*Text block*:
_ _ _ _
Implementing Runtime security in Amazon EKS using CNCF Falco

Many organisations are in the process of migrating their applications to containers. Containers provide application-level dependency management, speedy launches, and support immutability. This can help reduce costs, increase velocity, and improve on efficiency. For securely managing the container lifecycle, container image hardening, and end-to-end security checks are critical factors. Containers need to be secured by default before the containers are deployed into a container orchestrator, such as Amazon Elastic Kubernetes Service (Amazon EKS). The journey of hardening containers begins as follows:

Lint your Dockerfile.
Build the image with the linted Dockerfile or Docker Compose file.
Perform static container image scanning.
Verify the vulnerabilities.
Have a manual approval process.
Deploy to the orchestrator, Amazon ECS or Amazon EKS.
Enable dynamic image scanning on Containers and analyse the logs regularly.

Let’s first cover what is a static scan and a dynamic scan to better understand the pipeline flow:

Static scan is a type of deep scanning of the container layers before they are used or deployed. The container is scanned against the public bug or CVE databases.
Dynamic scan is a type of deep scanning of the container layers after or while they are running or deployed. This methodology can scan and publish the results as required or analyze the logs continuously while the container is running. There are multiple products available in the market that fall under dynamic scanning tools, such as CNCF Falco, Twistlock, and Aqua.
_ _ _ _
*Data records*:
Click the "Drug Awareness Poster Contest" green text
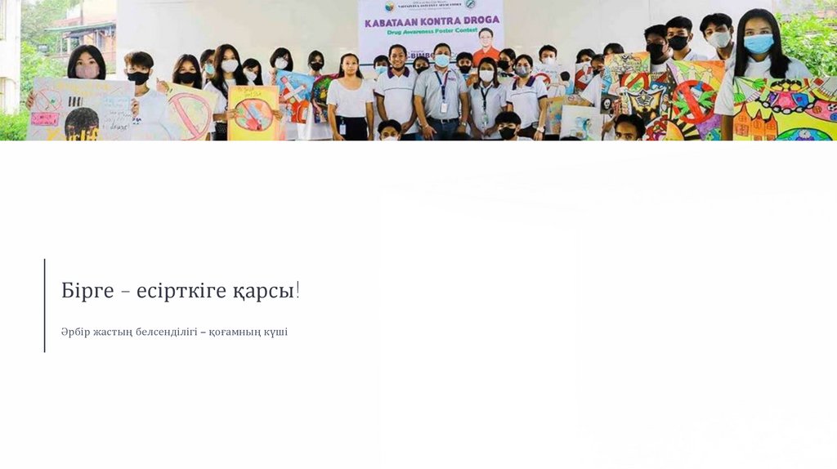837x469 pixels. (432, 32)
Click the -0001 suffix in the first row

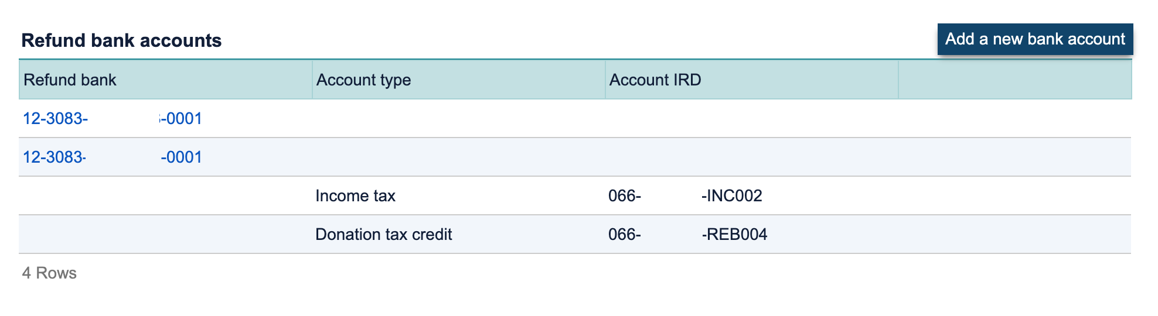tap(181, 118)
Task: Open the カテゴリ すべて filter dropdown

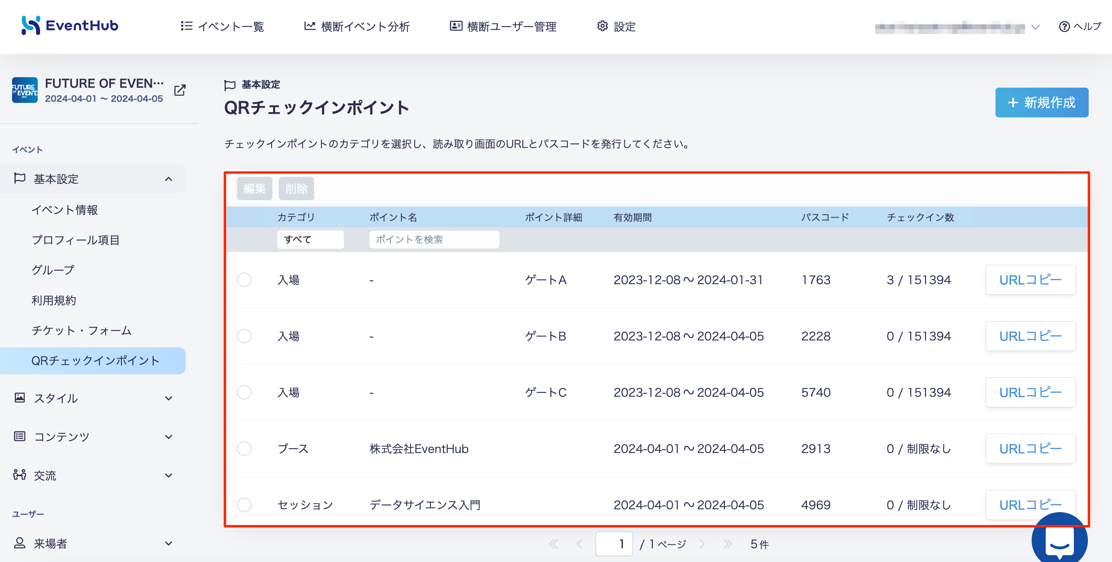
_ _ _ _
*Set problem*: Please decide whether each statement agrees with the EKS runtime security text, answering yes or no and quoting the deciding words exactly: (a) A static scan is done before the container is deployed. (b) Twistlock is named as a static scanning tool. (c) The steps for hardening containers start with linting the Dockerfile. The rows play no role here.

*Output of the task*:
(a) Yes: "Static scan is a type of deep scanning of the container layers before they are used or deployed."
(b) No: "There are multiple products available in the market that fall under dynamic scanning tools, such as CNCF Falco, Twistlock, and Aqua."
(c) Yes: "Lint your Dockerfile."